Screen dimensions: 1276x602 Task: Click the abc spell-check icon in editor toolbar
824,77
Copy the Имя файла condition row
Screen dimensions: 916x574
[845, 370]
-=-=-=-=-
**Task statement**
Edit the data above, replacing "Click" with "Select" and leaving everything else unchanged.

**Response below**
Screen dimensions: 1276x602 Task: Select the abc spell-check icon in editor toolbar
824,77
Copy the Имя файла condition row
Screen dimensions: 916x574
[845, 370]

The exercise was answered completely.